• Your goal
Write out as a numbered list the lines from the one containing "Click the part number 610421" through the one containing "click(x=156, y=342)", counting both and omitting blank lines.

Start

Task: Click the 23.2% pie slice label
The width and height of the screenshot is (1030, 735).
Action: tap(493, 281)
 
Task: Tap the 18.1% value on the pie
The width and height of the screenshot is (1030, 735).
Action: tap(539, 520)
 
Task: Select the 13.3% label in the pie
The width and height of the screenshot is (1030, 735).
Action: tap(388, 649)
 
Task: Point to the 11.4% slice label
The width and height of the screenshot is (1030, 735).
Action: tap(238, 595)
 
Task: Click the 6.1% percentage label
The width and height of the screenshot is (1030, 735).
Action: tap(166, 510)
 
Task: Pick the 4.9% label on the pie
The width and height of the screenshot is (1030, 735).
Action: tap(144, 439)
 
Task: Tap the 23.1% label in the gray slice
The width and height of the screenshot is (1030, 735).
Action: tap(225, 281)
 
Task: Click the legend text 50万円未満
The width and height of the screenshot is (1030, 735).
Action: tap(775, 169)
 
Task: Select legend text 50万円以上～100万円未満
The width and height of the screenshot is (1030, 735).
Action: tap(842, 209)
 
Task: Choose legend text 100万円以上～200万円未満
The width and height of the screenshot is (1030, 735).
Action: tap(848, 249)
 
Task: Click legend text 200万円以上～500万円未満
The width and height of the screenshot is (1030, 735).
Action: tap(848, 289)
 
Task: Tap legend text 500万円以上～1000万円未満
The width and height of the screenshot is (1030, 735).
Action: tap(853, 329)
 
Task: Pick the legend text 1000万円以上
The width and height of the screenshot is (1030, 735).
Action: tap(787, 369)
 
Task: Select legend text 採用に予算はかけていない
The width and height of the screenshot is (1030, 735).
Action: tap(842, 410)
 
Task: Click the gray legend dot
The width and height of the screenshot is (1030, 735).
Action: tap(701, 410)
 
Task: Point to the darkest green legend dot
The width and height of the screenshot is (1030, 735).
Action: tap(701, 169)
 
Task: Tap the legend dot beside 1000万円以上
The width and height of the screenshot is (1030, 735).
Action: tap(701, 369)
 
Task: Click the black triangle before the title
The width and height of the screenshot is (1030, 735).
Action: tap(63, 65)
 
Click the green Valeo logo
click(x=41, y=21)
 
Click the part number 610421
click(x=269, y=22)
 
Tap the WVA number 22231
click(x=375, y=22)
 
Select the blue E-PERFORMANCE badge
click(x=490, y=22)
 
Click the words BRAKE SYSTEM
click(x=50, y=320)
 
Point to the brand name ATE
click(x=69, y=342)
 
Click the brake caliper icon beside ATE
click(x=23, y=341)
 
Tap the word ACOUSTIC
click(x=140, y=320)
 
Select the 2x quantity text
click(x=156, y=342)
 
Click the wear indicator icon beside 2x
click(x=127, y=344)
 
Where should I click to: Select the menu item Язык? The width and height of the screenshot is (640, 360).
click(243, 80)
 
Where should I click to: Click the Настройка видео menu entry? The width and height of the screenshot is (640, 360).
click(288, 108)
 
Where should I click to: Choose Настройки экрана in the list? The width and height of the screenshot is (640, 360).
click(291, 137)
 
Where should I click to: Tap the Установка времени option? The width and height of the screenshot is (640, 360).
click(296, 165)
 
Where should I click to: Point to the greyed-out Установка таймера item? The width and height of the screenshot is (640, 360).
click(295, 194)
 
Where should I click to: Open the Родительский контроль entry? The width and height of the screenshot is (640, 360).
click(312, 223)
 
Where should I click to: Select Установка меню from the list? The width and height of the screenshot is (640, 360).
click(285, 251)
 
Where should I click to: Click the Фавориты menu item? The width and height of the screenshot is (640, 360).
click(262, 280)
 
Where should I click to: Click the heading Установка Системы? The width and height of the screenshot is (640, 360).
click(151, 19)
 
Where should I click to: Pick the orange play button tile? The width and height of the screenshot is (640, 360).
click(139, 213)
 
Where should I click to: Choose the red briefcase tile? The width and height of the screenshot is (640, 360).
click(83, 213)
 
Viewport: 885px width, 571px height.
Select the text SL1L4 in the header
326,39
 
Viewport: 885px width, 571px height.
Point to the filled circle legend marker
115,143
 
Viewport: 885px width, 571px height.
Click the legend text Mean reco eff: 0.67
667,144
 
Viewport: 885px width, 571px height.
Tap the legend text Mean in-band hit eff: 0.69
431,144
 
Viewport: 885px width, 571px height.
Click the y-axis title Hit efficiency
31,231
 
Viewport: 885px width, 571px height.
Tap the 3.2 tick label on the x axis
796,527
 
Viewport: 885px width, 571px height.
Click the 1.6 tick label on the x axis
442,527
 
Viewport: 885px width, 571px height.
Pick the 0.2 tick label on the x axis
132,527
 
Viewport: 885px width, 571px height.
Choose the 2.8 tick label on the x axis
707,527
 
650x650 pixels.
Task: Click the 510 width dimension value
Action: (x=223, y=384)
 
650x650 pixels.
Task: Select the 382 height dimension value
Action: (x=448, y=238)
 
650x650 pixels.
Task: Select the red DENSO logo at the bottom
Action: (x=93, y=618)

End

• Output for this exercise
1. Click the part number 610421
2. click(x=269, y=22)
3. Tap the WVA number 22231
4. click(x=375, y=22)
5. Select the blue E-PERFORMANCE badge
6. click(x=490, y=22)
7. Click the words BRAKE SYSTEM
8. click(x=50, y=320)
9. Point to the brand name ATE
10. click(x=69, y=342)
11. Click the brake caliper icon beside ATE
12. click(x=23, y=341)
13. Tap the word ACOUSTIC
14. click(x=140, y=320)
15. Select the 2x quantity text
16. click(x=156, y=342)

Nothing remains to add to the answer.